TASK OBJECTIVE:
Write out the lines below as a JSON list of strings, one string per line, with blank lines omitted.

--------------------------------

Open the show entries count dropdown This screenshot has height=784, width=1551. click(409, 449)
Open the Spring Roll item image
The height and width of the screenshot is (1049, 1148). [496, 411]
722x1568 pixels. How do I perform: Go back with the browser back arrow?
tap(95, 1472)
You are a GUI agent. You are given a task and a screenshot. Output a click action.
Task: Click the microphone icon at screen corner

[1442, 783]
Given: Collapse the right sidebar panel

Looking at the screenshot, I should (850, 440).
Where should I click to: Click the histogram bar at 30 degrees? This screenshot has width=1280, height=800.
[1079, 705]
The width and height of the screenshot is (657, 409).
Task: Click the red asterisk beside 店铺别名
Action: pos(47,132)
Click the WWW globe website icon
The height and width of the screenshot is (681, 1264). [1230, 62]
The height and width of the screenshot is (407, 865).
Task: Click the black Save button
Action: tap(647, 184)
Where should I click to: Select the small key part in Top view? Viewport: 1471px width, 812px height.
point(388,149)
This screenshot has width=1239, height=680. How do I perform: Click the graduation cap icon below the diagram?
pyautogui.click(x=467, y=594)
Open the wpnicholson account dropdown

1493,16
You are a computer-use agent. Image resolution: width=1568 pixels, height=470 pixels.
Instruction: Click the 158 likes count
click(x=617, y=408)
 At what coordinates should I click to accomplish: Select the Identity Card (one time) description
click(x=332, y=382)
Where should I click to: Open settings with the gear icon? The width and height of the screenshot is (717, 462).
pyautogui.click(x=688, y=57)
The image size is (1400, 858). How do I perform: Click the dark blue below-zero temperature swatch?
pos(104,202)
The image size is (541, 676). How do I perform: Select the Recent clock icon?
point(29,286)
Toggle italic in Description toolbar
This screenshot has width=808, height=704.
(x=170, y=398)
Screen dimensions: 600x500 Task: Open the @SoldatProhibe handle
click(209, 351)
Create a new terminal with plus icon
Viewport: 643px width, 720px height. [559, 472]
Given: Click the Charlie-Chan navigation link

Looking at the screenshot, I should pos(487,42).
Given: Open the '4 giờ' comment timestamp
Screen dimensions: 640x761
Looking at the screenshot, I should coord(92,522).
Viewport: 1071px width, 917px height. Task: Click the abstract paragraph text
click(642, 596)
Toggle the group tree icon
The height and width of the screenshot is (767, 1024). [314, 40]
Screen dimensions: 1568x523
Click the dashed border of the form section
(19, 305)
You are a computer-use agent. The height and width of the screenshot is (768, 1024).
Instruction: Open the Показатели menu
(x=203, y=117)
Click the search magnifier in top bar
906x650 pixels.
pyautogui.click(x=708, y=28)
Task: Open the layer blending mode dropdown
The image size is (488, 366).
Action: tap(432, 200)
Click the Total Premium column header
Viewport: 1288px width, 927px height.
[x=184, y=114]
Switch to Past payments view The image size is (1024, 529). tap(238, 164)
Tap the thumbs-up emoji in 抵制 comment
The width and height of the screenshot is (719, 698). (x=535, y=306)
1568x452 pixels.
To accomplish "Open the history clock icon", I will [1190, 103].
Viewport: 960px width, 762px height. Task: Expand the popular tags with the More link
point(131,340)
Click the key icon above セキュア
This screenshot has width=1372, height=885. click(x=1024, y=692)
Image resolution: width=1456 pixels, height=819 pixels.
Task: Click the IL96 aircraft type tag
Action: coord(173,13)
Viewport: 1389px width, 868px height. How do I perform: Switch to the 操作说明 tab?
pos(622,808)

--------------------------------

OUTPUT FOR THIS EXERCISE:
[
  "Open the show entries count dropdown This screenshot has height=784, width=1551. click(409, 449)",
  "Open the Spring Roll item image",
  "The height and width of the screenshot is (1049, 1148). [496, 411]",
  "722x1568 pixels. How do I perform: Go back with the browser back arrow?",
  "tap(95, 1472)",
  "You are a GUI agent. You are given a task and a screenshot. Output a click action.",
  "Task: Click the microphone icon at screen corner",
  "[1442, 783]",
  "Given: Collapse the right sidebar panel",
  "Looking at the screenshot, I should (850, 440).",
  "Where should I click to: Click the histogram bar at 30 degrees? This screenshot has width=1280, height=800.",
  "[1079, 705]",
  "The width and height of the screenshot is (657, 409).",
  "Task: Click the red asterisk beside 店铺别名",
  "Action: pos(47,132)",
  "Click the WWW globe website icon",
  "The height and width of the screenshot is (681, 1264). [1230, 62]",
  "The height and width of the screenshot is (407, 865).",
  "Task: Click the black Save button",
  "Action: tap(647, 184)",
  "Where should I click to: Select the small key part in Top view? Viewport: 1471px width, 812px height.",
  "point(388,149)",
  "This screenshot has width=1239, height=680. How do I perform: Click the graduation cap icon below the diagram?",
  "pyautogui.click(x=467, y=594)",
  "Open the wpnicholson account dropdown",
  "1493,16",
  "You are a computer-use agent. Image resolution: width=1568 pixels, height=470 pixels.",
  "Instruction: Click the 158 likes count",
  "click(x=617, y=408)",
  " At what coordinates should I click to accomplish: Select the Identity Card (one time) description",
  "click(x=332, y=382)",
  "Where should I click to: Open settings with the gear icon? The width and height of the screenshot is (717, 462).",
  "pyautogui.click(x=688, y=57)",
  "The image size is (1400, 858). How do I perform: Click the dark blue below-zero temperature swatch?",
  "pos(104,202)",
  "The image size is (541, 676). How do I perform: Select the Recent clock icon?",
  "point(29,286)",
  "Toggle italic in Description toolbar",
  "This screenshot has width=808, height=704.",
  "(x=170, y=398)",
  "Screen dimensions: 600x500 Task: Open the @SoldatProhibe handle",
  "click(209, 351)",
  "Create a new terminal with plus icon",
  "Viewport: 643px width, 720px height. [559, 472]",
  "Given: Click the Charlie-Chan navigation link",
  "Looking at the screenshot, I should pos(487,42).",
  "Given: Open the '4 giờ' comment timestamp",
  "Screen dimensions: 640x761",
  "Looking at the screenshot, I should coord(92,522).",
  "Viewport: 1071px width, 917px height. Task: Click the abstract paragraph text",
  "click(642, 596)",
  "Toggle the group tree icon",
  "The height and width of the screenshot is (767, 1024). [314, 40]",
  "Screen dimensions: 1568x523",
  "Click the dashed border of the form section",
  "(19, 305)",
  "You are a computer-use agent. The height and width of the screenshot is (768, 1024).",
  "Instruction: Open the Показатели menu",
  "(x=203, y=117)",
  "Click the search magnifier in top bar",
  "906x650 pixels.",
  "pyautogui.click(x=708, y=28)",
  "Task: Open the layer blending mode dropdown",
  "The image size is (488, 366).",
  "Action: tap(432, 200)",
  "Click the Total Premium column header",
  "Viewport: 1288px width, 927px height.",
  "[x=184, y=114]",
  "Switch to Past payments view The image size is (1024, 529). tap(238, 164)",
  "Tap the thumbs-up emoji in 抵制 comment",
  "The width and height of the screenshot is (719, 698). (x=535, y=306)",
  "1568x452 pixels.",
  "To accomplish \"Open the history clock icon\", I will [1190, 103].",
  "Viewport: 960px width, 762px height. Task: Expand the popular tags with the More link",
  "point(131,340)",
  "Click the key icon above セキュア",
  "This screenshot has width=1372, height=885. click(x=1024, y=692)",
  "Image resolution: width=1456 pixels, height=819 pixels.",
  "Task: Click the IL96 aircraft type tag",
  "Action: coord(173,13)",
  "Viewport: 1389px width, 868px height. How do I perform: Switch to the 操作说明 tab?",
  "pos(622,808)"
]